PUNCA.CO – Putusan Dewan Kehormatan Penyelenggara Pemilu (DKPP) RI kembali mengguncang publik Aceh. Dalam perkara nomor 158-PKE-DKPP/VI/2025, DKPP secara tegas menyatakan adanya praktik curang yang dilakukan oknum Komisioner KIP Kota Banda Aceh demi meloloskan Caleg DPR RI dari Partai Keadilan Sejahtera (PKS), Ghufran, pada Pemilu 2024 lalu.
Dalam sidang yang digelar 3 September 2025, majelis hakim DKPP menguraikan bukti keterlibatan Yusri Razali (Ketua KIP Kota Banda Aceh) dan beberapa anggotanya yang kedapatan menggelembungkan suara Ghufran dengan cara “mengambil” perolehan suara caleg PKS lain di bawahnya. Praktik kotor itu berbuah manis bagi Ghufran yang akhirnya duduk di Senayan.
Atas dasar temuan tersebut, DKPP menjatuhkan sanksi peringatan keras sekaligus memberhentikan Yusri Razali dari jabatan ketua KIP Kota Banda Aceh. Sementara Saiful Haris, salah seorang anggota KIP, turut mendapat peringatan keras. DKPP juga memerintahkan KPU RI melaksanakan putusan ini serta meminta Bawaslu RI mengawasi prosesnya.
Baca juga: CSR PT PEMA Diduga Mengalir untuk Kegiatan Universitas Trisakti
Menanggapi putusan itu, tokoh Barat Selatan Aceh sekaligus mantan anggota DPR RI, Sayed Mustafa Usab, SE., M.Si, menyatakan kekecewaannya. Ia menilai kasus ini memperlihatkan secara gamblang permainan kotor yang dilakukan Ghufran, Caleg PKS Dapil Aceh I yang kini sudah duduk sebagai anggota DPR RI.
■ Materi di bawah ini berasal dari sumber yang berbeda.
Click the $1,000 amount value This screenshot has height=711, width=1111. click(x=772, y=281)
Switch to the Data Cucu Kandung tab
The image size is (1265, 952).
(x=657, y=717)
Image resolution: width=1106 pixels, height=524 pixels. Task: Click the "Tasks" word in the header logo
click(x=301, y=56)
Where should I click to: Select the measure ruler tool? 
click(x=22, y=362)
“Perbuatan ini jelas mencederai demokrasi, mengkhianati suara rakyat, dan merusak citra PKS yang selama ini dikenal tegas terhadap kader yang berbuat curang,” tegas Sayed Mustafa, Rabu (3/9/2025).
Lebih jauh, ia mendesak Presiden PKS dan DPP PKS agar segera mengambil langkah tegas dengan memecat Ghufran dari keanggotaan partai. Menurutnya, jika kasus ini dibiarkan, kepercayaan rakyat Aceh terhadap PKS bisa runtuh.
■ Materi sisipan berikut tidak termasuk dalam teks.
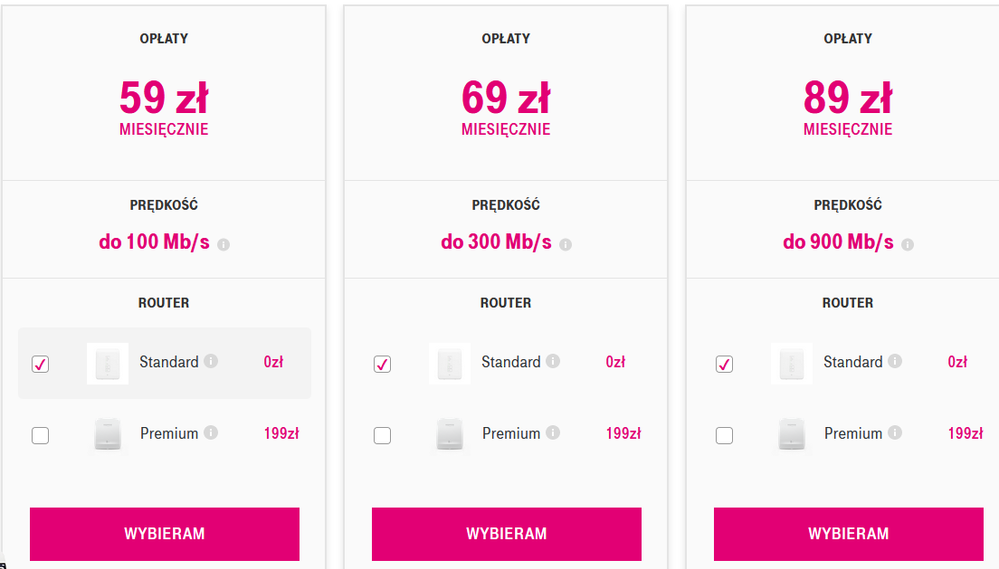This screenshot has height=569, width=999.
Task: Click Premium router image in 59 zł plan
Action: [108, 435]
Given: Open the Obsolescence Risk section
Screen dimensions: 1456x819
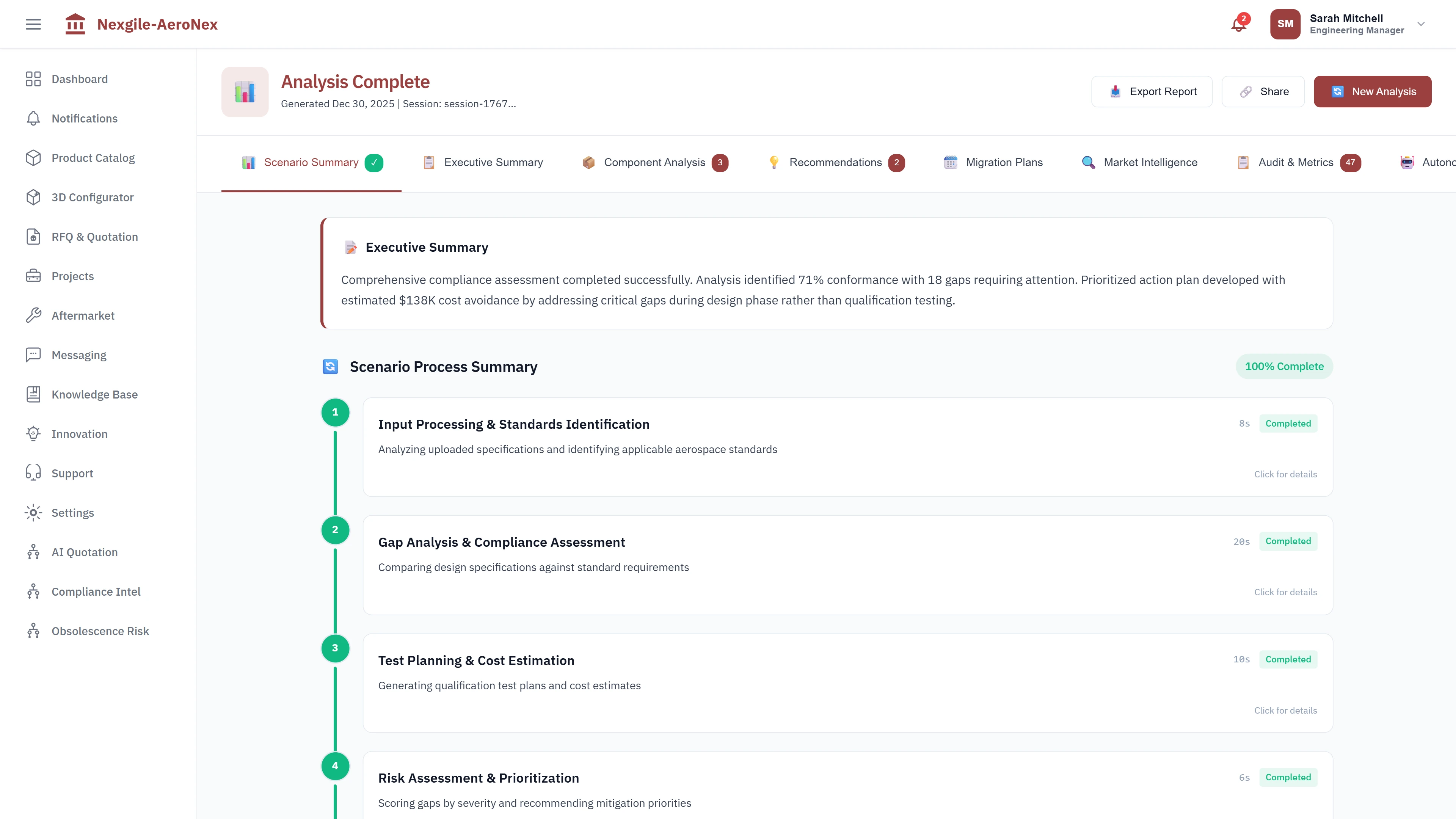Looking at the screenshot, I should pyautogui.click(x=100, y=631).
“Kalau dibiarkan seperti ini, publik makin hilang percaya pada penyelenggara pemilu dan DPR RI. PKS harus berani bersikap kalau tidak ingin kehilangan simpati rakyat Aceh,” pungkasnya.
Saat ini, PKS tercatat meraih dua kursi DPR RI dari Aceh pada Pemilu 2024. Namun, kasus ini dikhawatirkan bisa menjadi noda besar yang menggerus kepercayaan publik terhadap partai berbasis Islam tersebut.